*Work request:* Below are some records. How many of their lines contain the string "computer"? Answer with the number alone.

Items from a dataset
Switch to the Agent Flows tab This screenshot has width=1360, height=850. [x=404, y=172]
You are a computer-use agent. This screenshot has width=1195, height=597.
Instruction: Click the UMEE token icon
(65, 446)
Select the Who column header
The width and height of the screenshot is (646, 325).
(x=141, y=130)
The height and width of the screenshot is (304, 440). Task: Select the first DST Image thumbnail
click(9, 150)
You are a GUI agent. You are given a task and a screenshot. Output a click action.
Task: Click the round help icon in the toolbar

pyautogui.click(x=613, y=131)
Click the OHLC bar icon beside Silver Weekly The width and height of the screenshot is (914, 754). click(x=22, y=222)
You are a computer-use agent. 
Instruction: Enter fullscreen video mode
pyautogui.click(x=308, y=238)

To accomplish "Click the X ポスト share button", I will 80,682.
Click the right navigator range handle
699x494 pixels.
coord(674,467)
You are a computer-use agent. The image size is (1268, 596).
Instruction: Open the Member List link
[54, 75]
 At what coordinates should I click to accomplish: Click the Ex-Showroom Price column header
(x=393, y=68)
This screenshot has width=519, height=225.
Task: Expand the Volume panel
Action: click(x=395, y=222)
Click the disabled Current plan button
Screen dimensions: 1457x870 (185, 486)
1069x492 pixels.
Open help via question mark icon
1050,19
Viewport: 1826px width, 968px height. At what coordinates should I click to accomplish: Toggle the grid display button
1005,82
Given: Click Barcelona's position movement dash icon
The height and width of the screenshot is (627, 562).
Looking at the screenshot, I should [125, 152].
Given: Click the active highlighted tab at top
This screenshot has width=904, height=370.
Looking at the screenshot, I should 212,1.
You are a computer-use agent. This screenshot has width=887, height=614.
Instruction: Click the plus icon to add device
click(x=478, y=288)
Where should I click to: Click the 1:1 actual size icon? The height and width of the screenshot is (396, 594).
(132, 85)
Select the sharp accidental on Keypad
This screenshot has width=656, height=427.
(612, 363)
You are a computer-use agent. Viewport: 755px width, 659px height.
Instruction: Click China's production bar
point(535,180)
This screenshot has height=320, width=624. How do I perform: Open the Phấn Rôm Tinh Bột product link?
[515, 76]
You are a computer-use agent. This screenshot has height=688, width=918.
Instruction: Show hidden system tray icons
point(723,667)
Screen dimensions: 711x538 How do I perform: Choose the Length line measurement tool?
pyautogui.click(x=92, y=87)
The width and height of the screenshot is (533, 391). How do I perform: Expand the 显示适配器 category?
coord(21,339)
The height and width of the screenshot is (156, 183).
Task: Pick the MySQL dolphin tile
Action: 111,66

*Answer box:* 6